而我時而會感覺到有種無形的物質壓在頭頂,有種透不過氣的感覺。和同修交流,同修說她也有類似的感覺,說發正念也沒多大效果,是不是我們應該加緊救人了?
我們學法小組的同修交流後大家一起行動起來,白天在外面見不到甚麼人,就利用晚上大量發真相資料,並加大力度學法。疫情緩解後,就面對面講真相。
一次在公交車站給兩個年輕人講真相,其中一個非常贊同、接受,另一個卻拿起電話報警。我立即告訴他:「小伙子,阿姨為你好,一點惡意也沒有。」可他一臉怒氣,堅持打電話報警。我心態平穩,對著他發正念,解體他背後的一切邪惡因素,不允許邪惡生命利用不明真相的眾生對大法和大法弟子犯罪。讓他背後的邪惡因素全滅。我一直看著他,他突然說:「這電話怎麼打不出去,怎麼沒有信號了?」
我能感覺到師父就在我身邊,是師父在抑制著他。
還有一次,我們小組八個人一起去一個農村大集講真相。到達後分別去講。當我在給一個老人講真相時被身邊一個婦女聽到。我看到她突然拿起手機,邊走邊打電話,還不時回頭瞅我。我覺的她不對勁,心想不能讓她報警。我們來了這麼多人,集市當地同修也來了很多人,不能讓這個場被邪惡攪和了!我就朝著那個女人追過去,邊追邊發正念。她回頭一看我追上來了,一溜小跑衝出市集大門。我想追上她,給她講清楚,讓她也得救,可是她回頭一看我還在追她,就歇斯底里大喊:「不要跟我!不要追問!」我追著喊:「你站住,我講給你聽!」她喊:「我不聽!」我一看她有點怕我,就不追了,返回大集繼續救人。
那一天,我們每個人都發揮的很好。聽真相得救的人數比以前還多。
一次我們小組同修又一起出去講真相救人。一位同修給一個婦女講真相時,被那人罵了一頓,我不知道,當我遇到那個婦女時也給她講,結果也被她大罵。那時正在車站,等車的有十幾個人都在看著、聽著她罵。

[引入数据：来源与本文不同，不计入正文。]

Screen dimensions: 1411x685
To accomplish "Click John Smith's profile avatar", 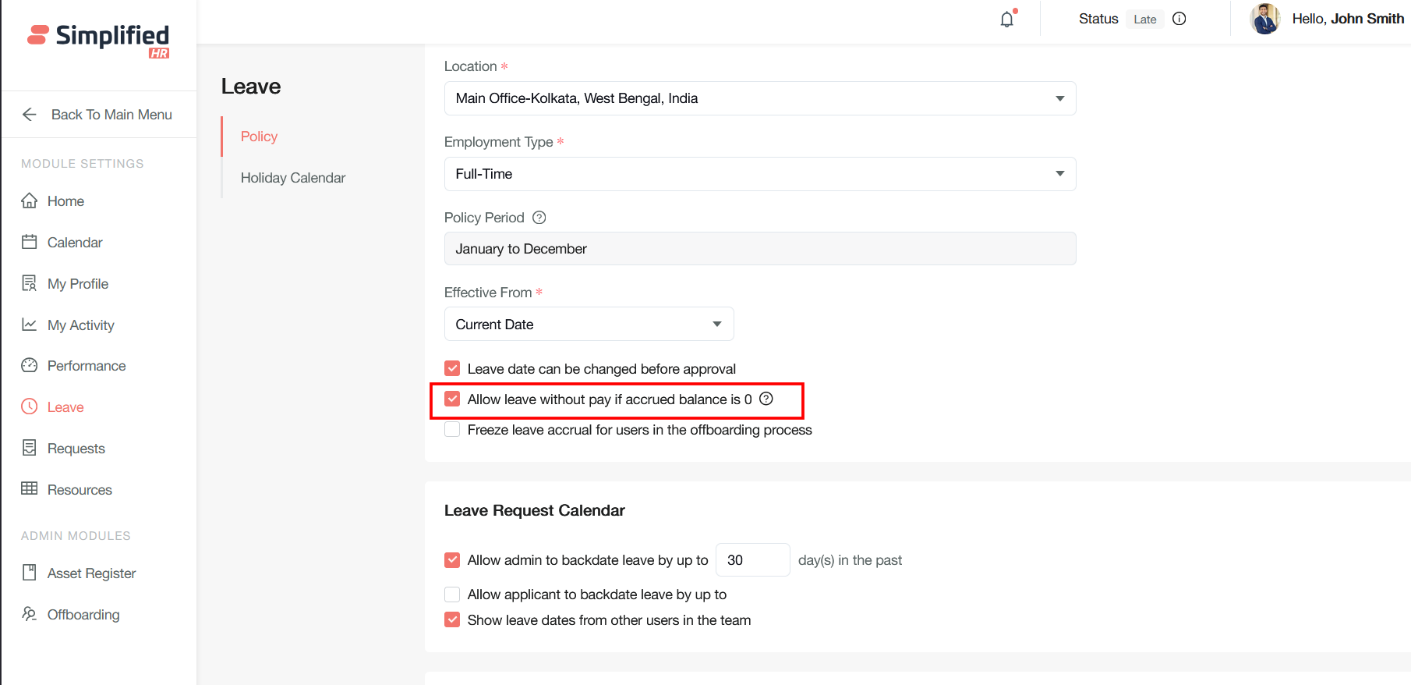I will pos(1264,19).
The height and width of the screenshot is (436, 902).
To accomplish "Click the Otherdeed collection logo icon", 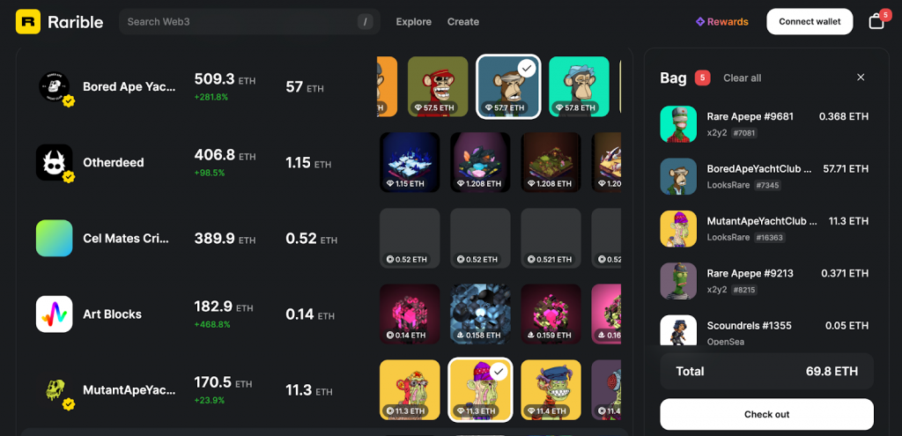I will [54, 162].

當時我就感到心口有一種東西堵的特別難受,有種剜心透骨的感覺。因心裏很難受,也沒了正念,突然感到心絞痛,痛得很厲害,我就快步走進樓群裏。正好遇到了同修。同修說:「快發正念!」我才想起發正念。我倆一起發了一會正念,我的心漸漸平順了。
這時想起來這幾天晚上十二點全球大法弟子發正念時我都沒起來發,丈夫大聲發火的時候也出現心絞痛。想到自己的不精進,對不起師父,就感到一種物質下去了,心絞痛消失了,不疼了,腦子也清亮了。修好自己多麼重要!
從那以後,不聽真相的人再罵我,罵的再厲害,我也不動心,相反面帶微笑看著他們。一次,我和同修給一個男士講真相,當聽到我揭露邪黨的罪惡時,他說共產黨每個月給他上千元工資,他就愛那個邪黨,還說要砸死我和同修;還有一個男士,當我和他講大法洪傳全世界時,他問我學大法有甚麼好處?我說學大法能使人類道德品質提高,人心向善,和睦相處,身心健康,我以前遭遇過車禍殘廢了,修大法後所有後遺症都好了,他立刻就罵:「你怎麼不叫車撞死……」我看著他想:「這人真可憐!我讓你明真相得福報,你卻被邪黨騙到如此地步,下一步你怎麼辦?」我真為他擔心。他還讓周圍的人來罵我。我看到大家都看著他,沒有人說話。這時一位婦女走到我面前說:「他不聽就算了,罵人幹甚麼!」我知道這是師父借她鼓勵我繼續講真相救可救的人。
講真相中也遇到過一些好人,聽完真相後要學功和要資料。還遇到過便衣警察過來小聲告訴我:「這市場裏的便衣很多,都裝扮成顧客在買東西,注意安全!」
二十一年經歷的太多太多:從洗腦班到教養院;從挨罵到酷刑折磨;從不敢面對魔難到坦然相對;從不敢講真相到面對面講真相、勸三退……左一跤右一跤的摔打中走過來了!現在,遇到再兇惡的謾罵,都能沒有怨言的給對方心平氣和的講真相,也感動了很多人。
這當中傾注了師尊多少心血和保護!沒有師父和大法的支持,我寸步難行。在以後有限的時間裏,我一定要修好自己多救人。